One hurdle standing in the way of the format’s widespread adoption is economic. Though both IMAX and 3D showings come with surcharges, tickets for immersive-seating auditoriums can cost as much as eight or nine dollars more than a regular admission. Asked whether he worries that these higher prices essentially put the format out of reach for a significant portion of the moviegoing audience, 4DX’s Senior Manager of Strategic Initiatives Yohan Song notes that surcharges are adjusted according to the buying power of each market, with large urban areas like New York and Los Angeles seeing higher surcharges than relatively less-affluent areas.
“There are a lot of markets where we, based on the number of population or their buying power, upcharge around six dollars per ticket,” he says. “And up until now, we think that pricing strategy has been very well-suited for every market, because on average 4DX makes box office revenue grow … more than two to three times higher than a regular auditorium.”
Paquette is even more bullish on the format’s capacity to appeal to the average moviegoer.
“To be honest, there was pushback when we announced this premium to exhibitors and studios almost 10 years ago, and we are very sensitive to ensuring as many people as possible get to experience our highly unique motion technology,” says Paquette. “However, D-BOX is like the Field of Dreams. If you build it, they will come. We have seen over time, that there’s an elasticity in the customer’s capacity to pay a premium when the experience is worth their while. … Most of our business worldwide consistently comes from repeat customers.”
As premium formats go, immersive seating certainly represents a unique way of experiencing a film. The experience is akin to being on a motion simulator ride, with seats moving, rocking, and vibrating in tandem with the action unfolding onscreen. In the cases of 4DX and MX4D, the experience can also include the use of fog, wind, mist, bubbles, and even scents to enhance the sense of being inside the movie.

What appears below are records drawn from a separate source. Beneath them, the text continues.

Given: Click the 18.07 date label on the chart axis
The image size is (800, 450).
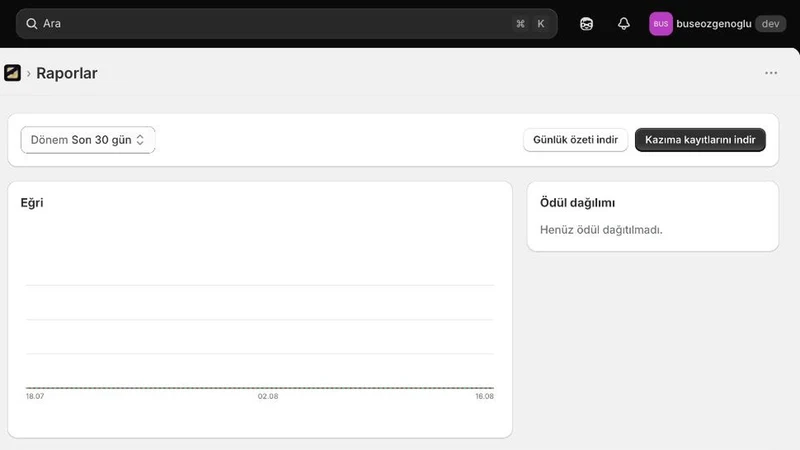Looking at the screenshot, I should 35,396.
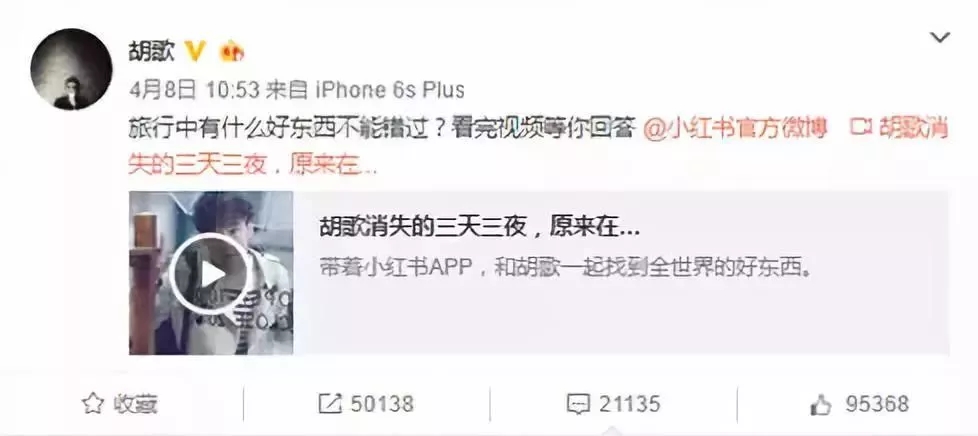The width and height of the screenshot is (978, 436).
Task: Click the video icon before 胡歌消失 link
Action: 860,128
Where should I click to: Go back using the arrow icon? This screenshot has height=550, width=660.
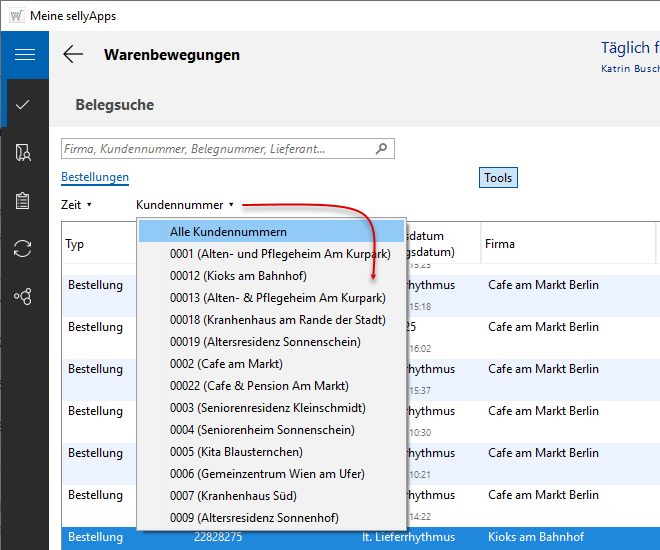point(73,54)
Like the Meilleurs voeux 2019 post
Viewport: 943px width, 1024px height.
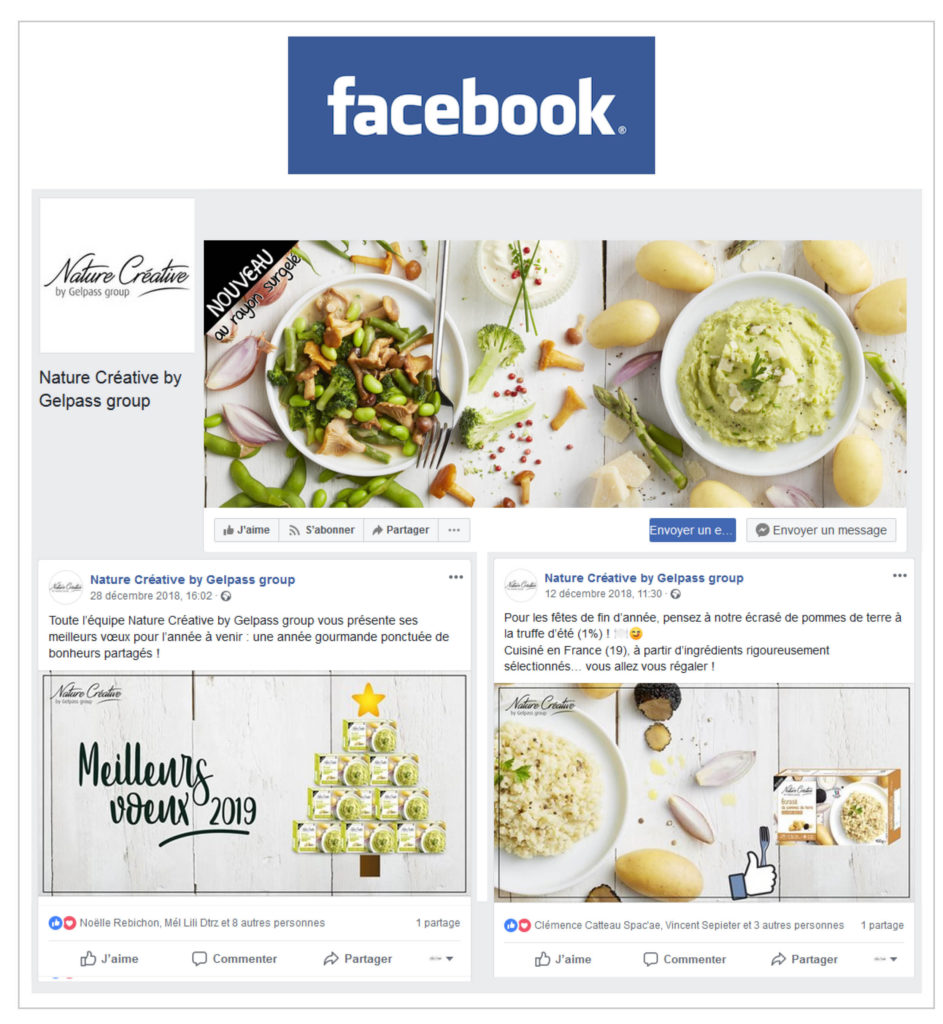point(109,959)
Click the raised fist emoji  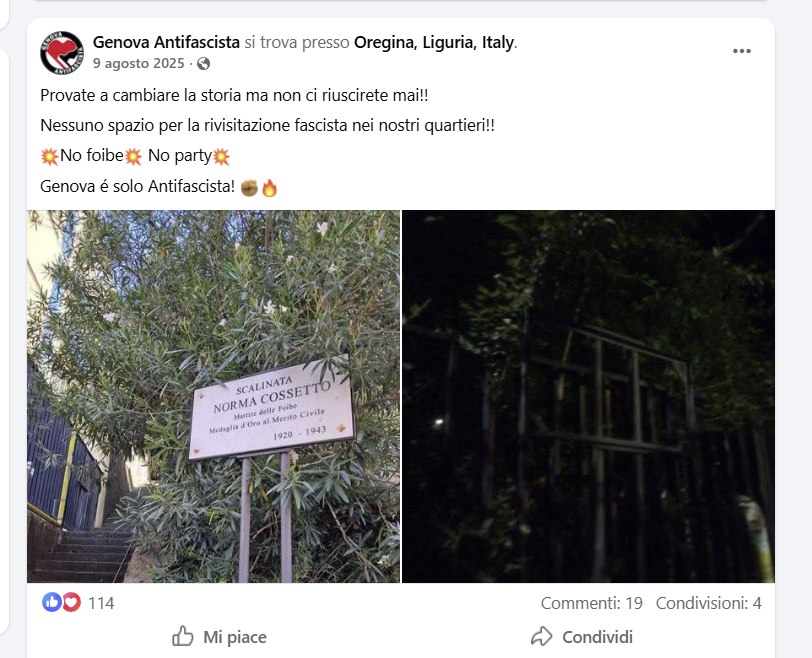249,187
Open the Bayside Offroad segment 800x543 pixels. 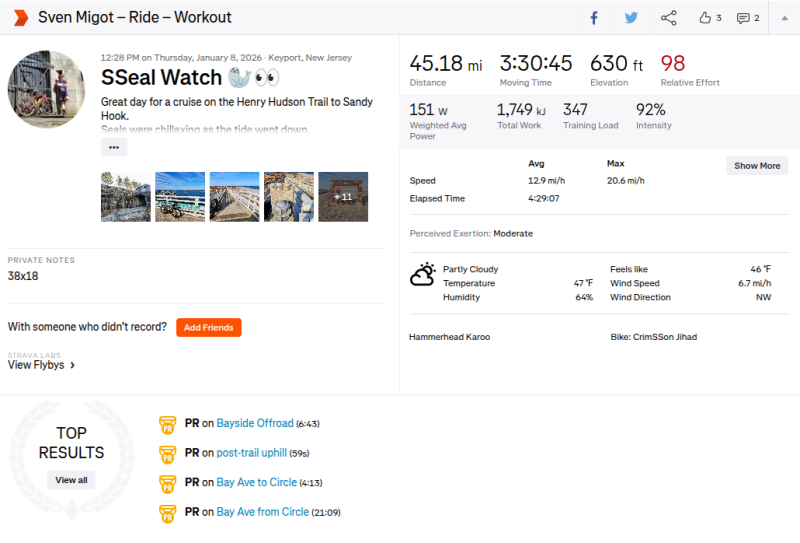pyautogui.click(x=255, y=424)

“If you want to bring back people to the theater, you really need to upgrade the experience and offer the best night out possible,” says Paquette. “We believe our motion-enhanced experience is the best entertainment upgrade available for moviegoers today.”
It’s worth noting that every one of the movements and effects programmed for each film is subject to the approval of the film studio, with motion editors often working with a mere two-week turnaround time. But if the technology takes off with consumers, the hope is that filmmakers will be tempted to design their films with immersive seating in mind—and indeed, some have already expressed an affection for the format.

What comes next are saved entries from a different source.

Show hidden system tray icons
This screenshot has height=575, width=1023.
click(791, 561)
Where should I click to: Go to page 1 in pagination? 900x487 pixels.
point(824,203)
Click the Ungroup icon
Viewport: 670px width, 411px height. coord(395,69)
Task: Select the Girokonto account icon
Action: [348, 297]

“Last year, when we released Guardians of the Galaxy 2 [in 4DX], James Gunn came here, he saw the technology, and he really enjoyed it,” says Song. “He really gave his feedback about how 4DX made certain scenes better than what he had expected. And that has been the story with most of the directors coming here.”
Globally, all three companies currently boast screen counts in the hundreds: D-BOX tallies more than 700 screens worldwide, while 4DX has 570 and MX4D boasts over 300. All these companies are actively expanding their footprint across the United States. To get moviegoers in the door, the companies have adopted a wide range of marketing tactics, including the use of studio promotional channels to help spread the word (4DX, for example, enjoyed a dedicated spot at the press junket for last month’s Venom). Additionally, Paquette notes that some D-BOX exhibitors now offer price reductions as a means of getting cost-sensitive moviegoers to try it out for themselves. Once they do, he’s confident that they’ll keep coming back for more.
“We have seen over time that there’s an elasticity in the customer’s capacity to pay a premium when the experience is worth their while,” he says. “Basically, our customers discover when they take the leap and try it once, they see how the immersion adds to the experience. And, in turn, they come back over and over again.”